[Information shown start]
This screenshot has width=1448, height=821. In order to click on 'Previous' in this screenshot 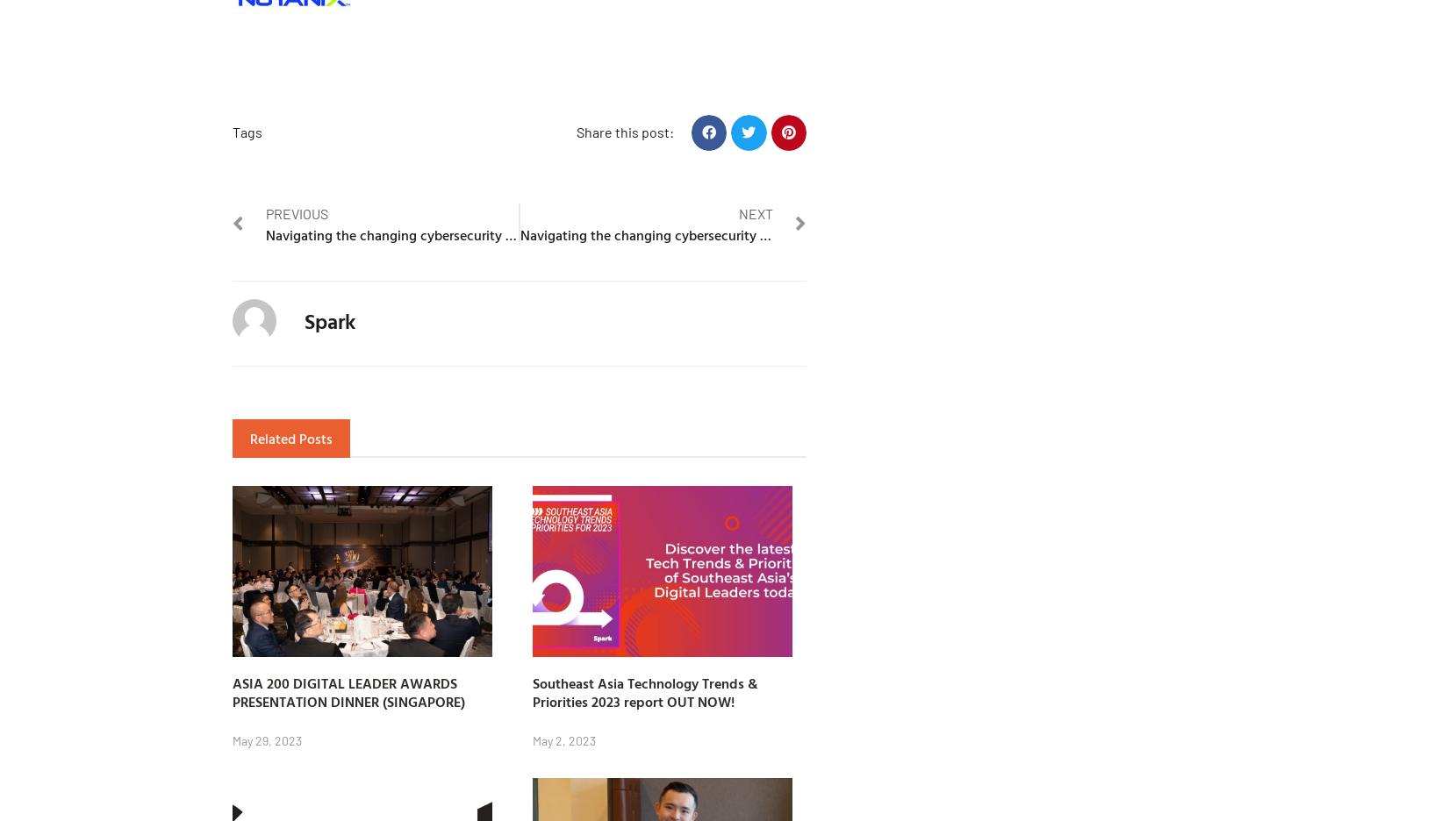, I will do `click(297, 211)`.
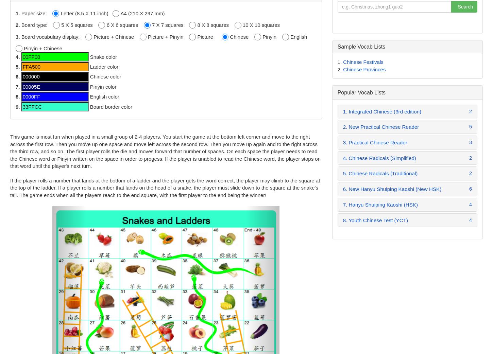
[Information shown end]
[Information shown start]
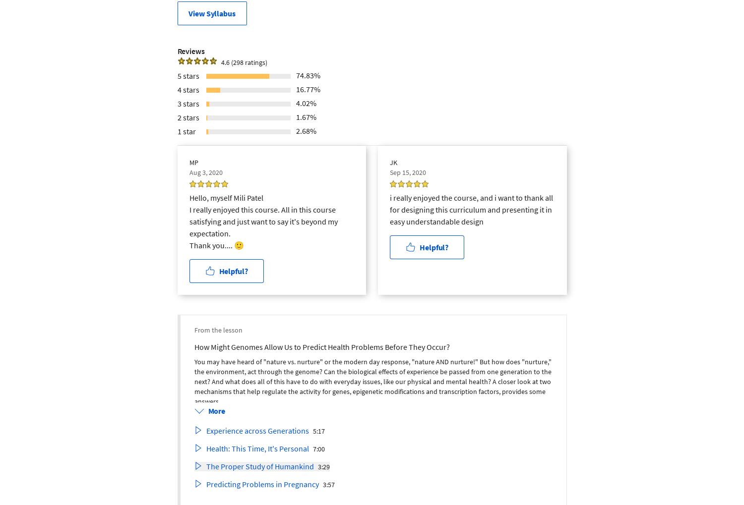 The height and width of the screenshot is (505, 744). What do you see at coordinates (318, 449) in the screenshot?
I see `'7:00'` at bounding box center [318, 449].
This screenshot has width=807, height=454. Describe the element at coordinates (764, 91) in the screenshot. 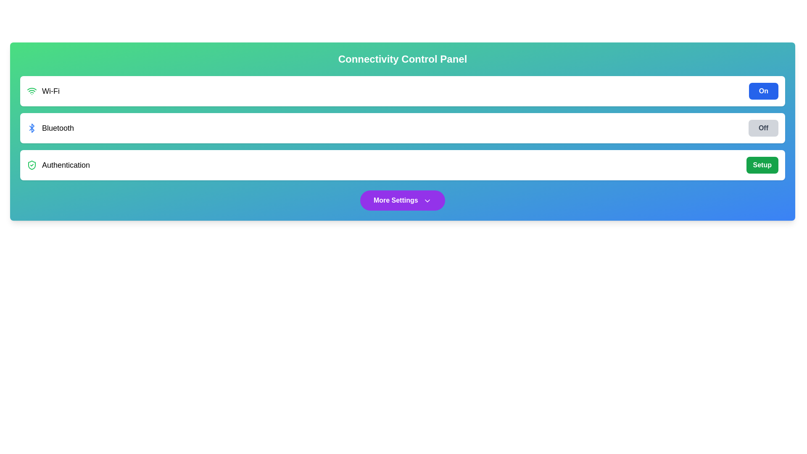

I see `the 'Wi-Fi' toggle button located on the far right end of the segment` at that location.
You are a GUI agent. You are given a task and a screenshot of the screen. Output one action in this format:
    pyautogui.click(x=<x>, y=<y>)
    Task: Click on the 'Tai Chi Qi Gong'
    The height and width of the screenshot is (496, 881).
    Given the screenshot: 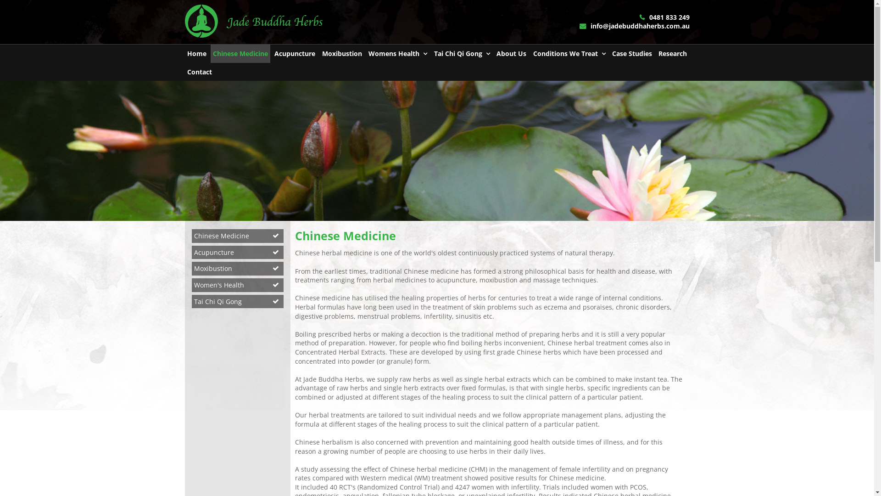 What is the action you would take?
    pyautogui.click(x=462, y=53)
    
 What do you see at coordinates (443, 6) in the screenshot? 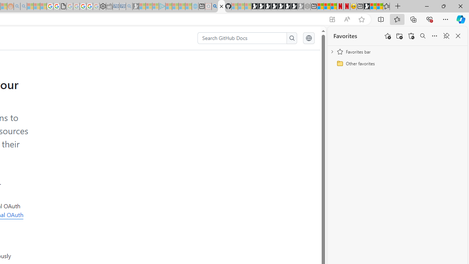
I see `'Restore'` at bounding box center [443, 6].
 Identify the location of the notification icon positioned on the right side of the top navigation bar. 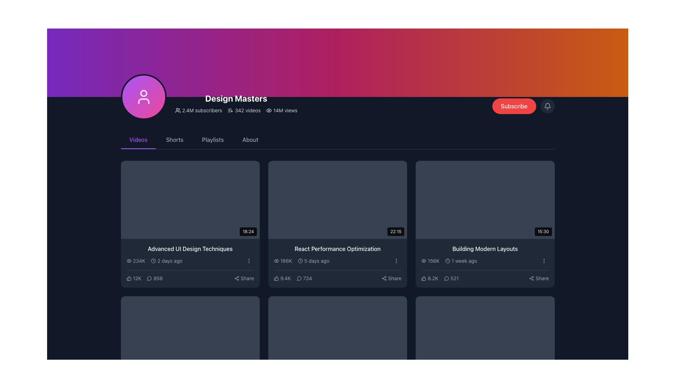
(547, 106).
[Information shown end]
What is needed:
Give the part of the records that opens with the line containing "Identify the location" and closes with the line containing "(547, 106)." as a JSON list of strings, one per line, skipping blank lines. Leave the pictures out.

Expected answer:
[
  " Identify the location of the notification icon positioned on the right side of the top navigation bar. ",
  "(547, 106)."
]